As your partner in technology, Century is sharing this recent news in hopes to prevent cybersecurity mistakes. Many small and mid-sized companies use Intuit’s popular QuickBooks program. They usually start out using its easy-to-use base accounting program and then the QuickBooks program aggressively pushes other complimentary features. One of those add-on features is the ability to send customers’ invoices via email.
The payee can click on a “Review and pay” button in the email to pay the invoice. It used to be a free, but less mature, feature years ago, but these days, it costs extra. Still, if you are using QuickBooks for your accounting, the ability to generate, send, receive and electronically track invoices all in one place is a pretty easy sell.
Unfortunately, phishing criminals are using QuickBooks’ popularity to send business email compromise (BEC) scams. The emails appear as if they are coming from a legitimate vendor using QuickBooks, but if the potential victim takes the bait, the invoice they pay will be to the scammer.
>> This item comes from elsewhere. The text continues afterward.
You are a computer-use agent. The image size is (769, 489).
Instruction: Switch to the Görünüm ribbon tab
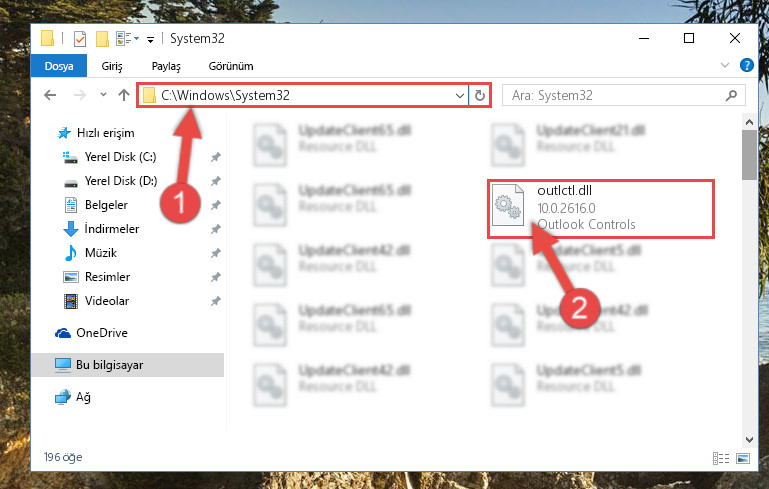pyautogui.click(x=231, y=66)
Worse, the payment request can require that the payee use ACH (automated clearing house) method, which requires the payee to input their bank account details. So, if the victim falls for the scam, the criminal now has their bank account information. Not good.
Note: Some other QuickBooks scam warnings will tell you that QuickBooks will never ask for your ACH or banking details. This is not completely true. QuickBooks, the company and its support staff, never will, but QuickBooks email payment requests often do. Warn your users in Accounting.